Your task ▸
Please print, exactly, only the lines in the entries below from the line that has "For every named" through the line that has "Kubova džungle (522, 1453)". Pictures don't go in.

Extracted records ▸

========================================

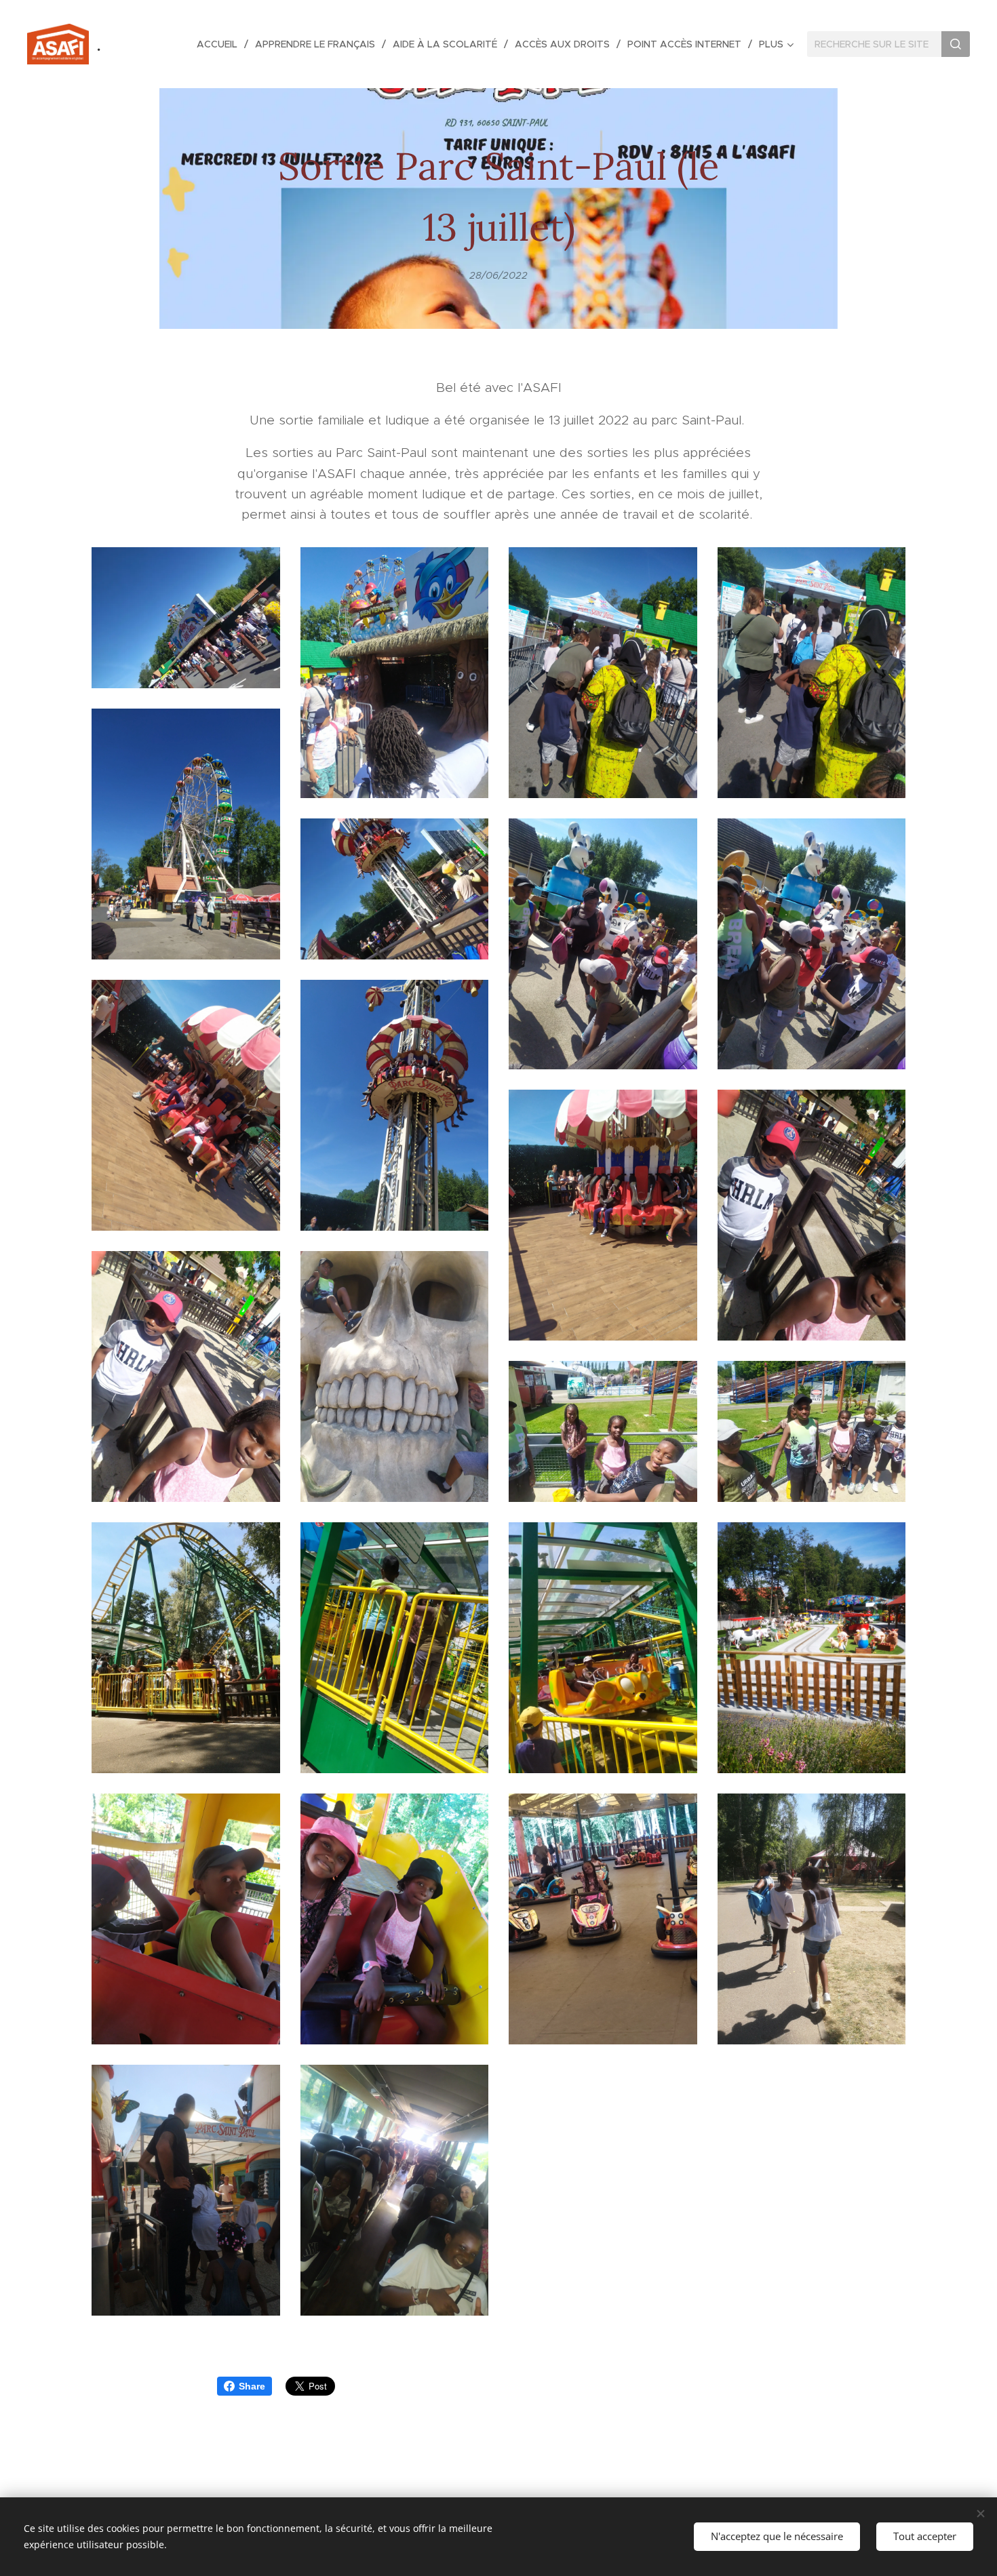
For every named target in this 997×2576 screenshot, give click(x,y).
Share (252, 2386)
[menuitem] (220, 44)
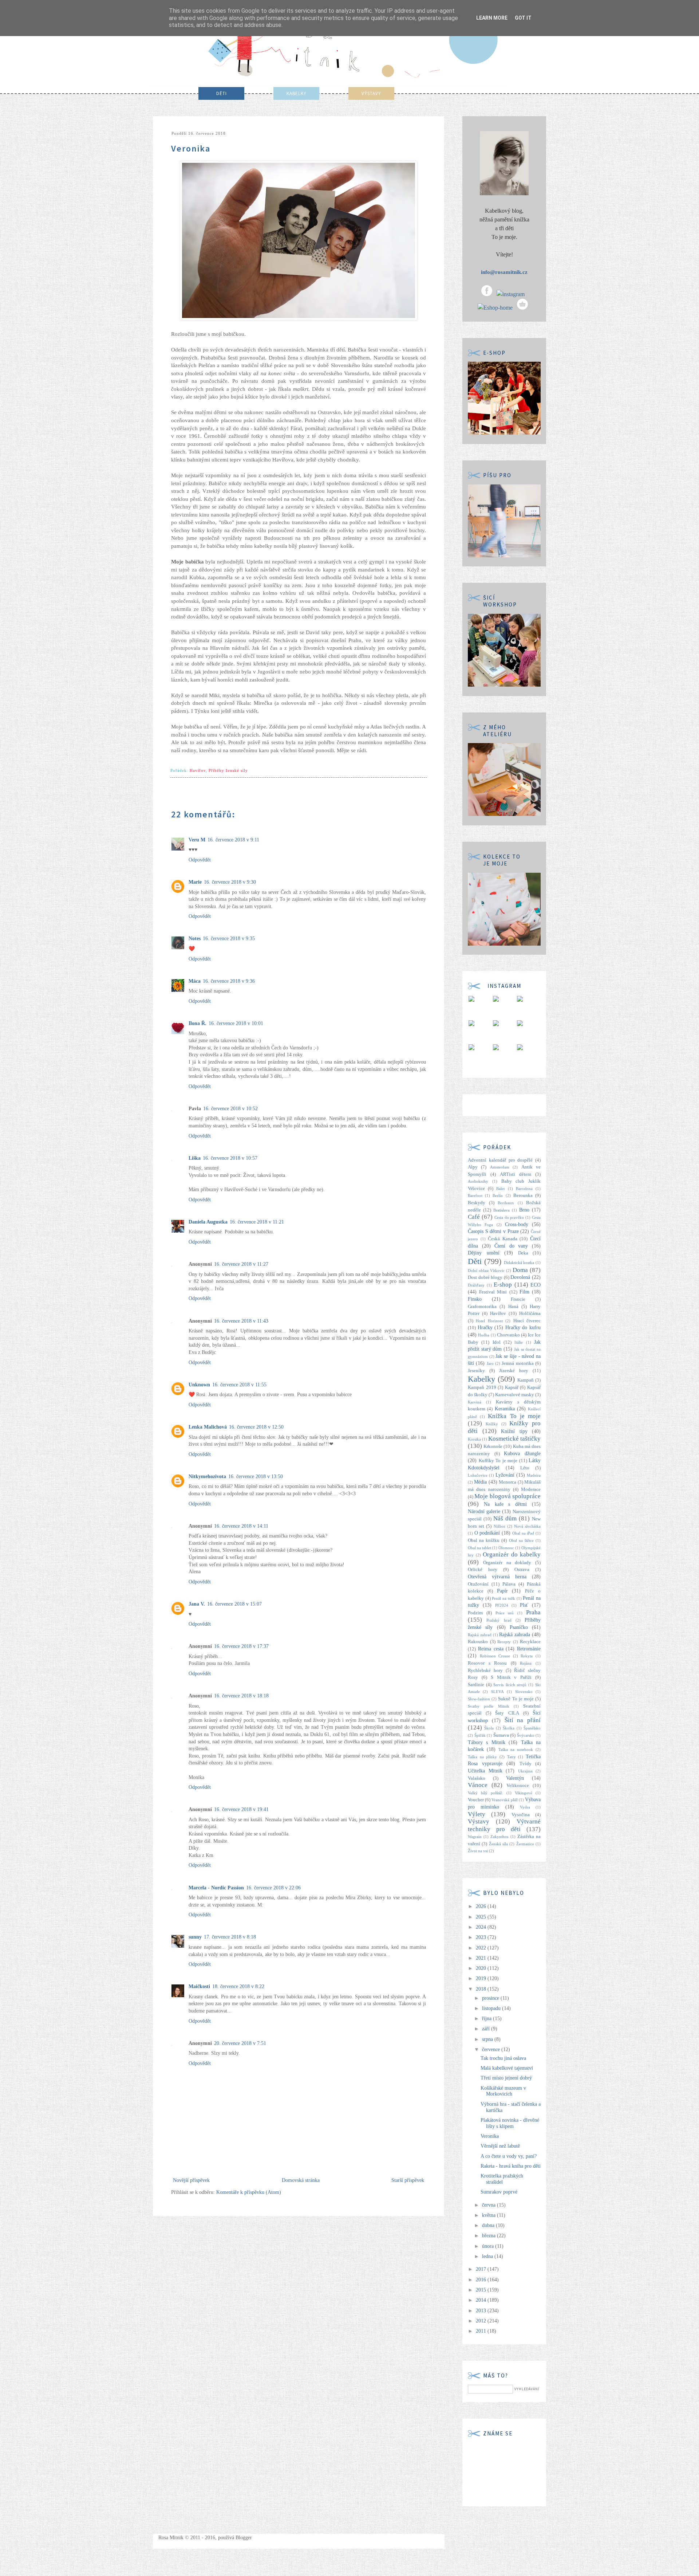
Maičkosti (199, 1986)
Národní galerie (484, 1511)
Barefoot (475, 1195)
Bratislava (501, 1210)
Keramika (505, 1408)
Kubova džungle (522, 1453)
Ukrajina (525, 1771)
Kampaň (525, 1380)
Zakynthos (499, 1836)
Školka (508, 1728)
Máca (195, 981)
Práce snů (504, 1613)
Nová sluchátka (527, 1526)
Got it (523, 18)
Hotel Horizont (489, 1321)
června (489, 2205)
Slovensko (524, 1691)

========================================

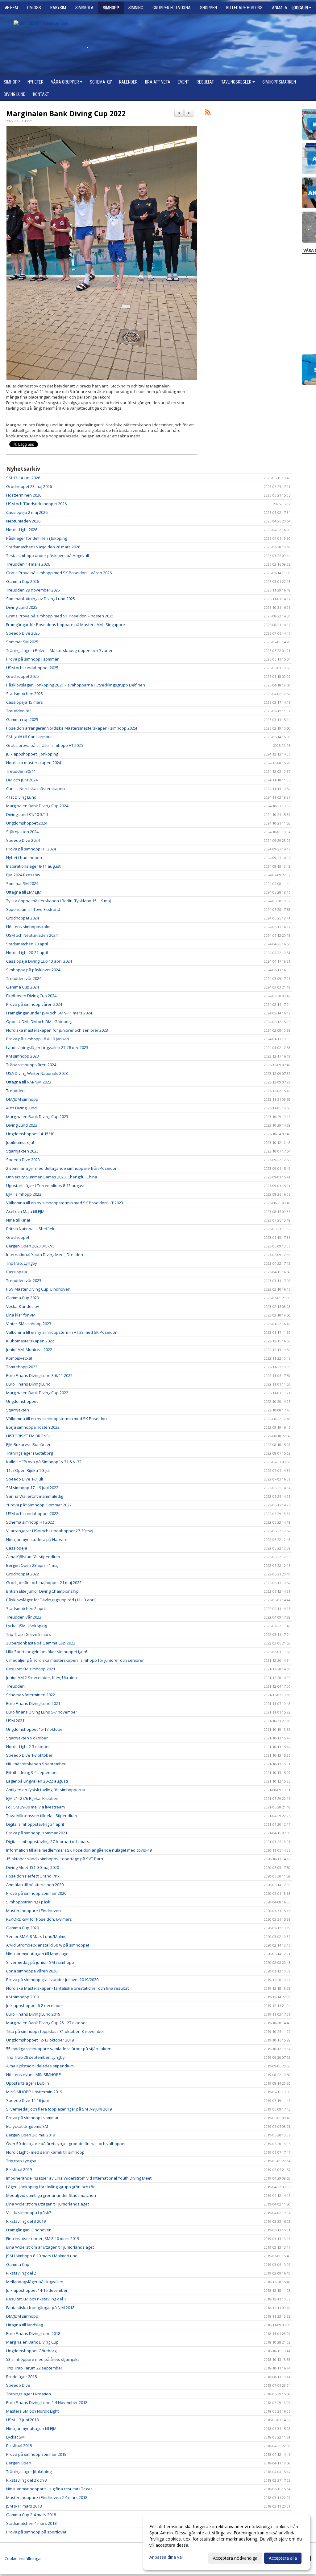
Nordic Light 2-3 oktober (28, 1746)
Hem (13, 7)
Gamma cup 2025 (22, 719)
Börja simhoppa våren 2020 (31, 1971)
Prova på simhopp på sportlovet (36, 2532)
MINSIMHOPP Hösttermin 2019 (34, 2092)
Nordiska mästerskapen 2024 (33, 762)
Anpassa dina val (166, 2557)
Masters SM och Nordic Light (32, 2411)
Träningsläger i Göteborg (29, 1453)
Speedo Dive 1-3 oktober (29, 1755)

========================================

Exercise answer ▸
For every named target in this 997×2576 screenshot, give click(x,y).
Share (252, 2386)
[menuitem] (220, 44)
Maičkosti (199, 1986)
Národní galerie (484, 1511)
Barefoot (475, 1195)
Bratislava (501, 1210)
Keramika (505, 1408)
Kubova džungle (522, 1453)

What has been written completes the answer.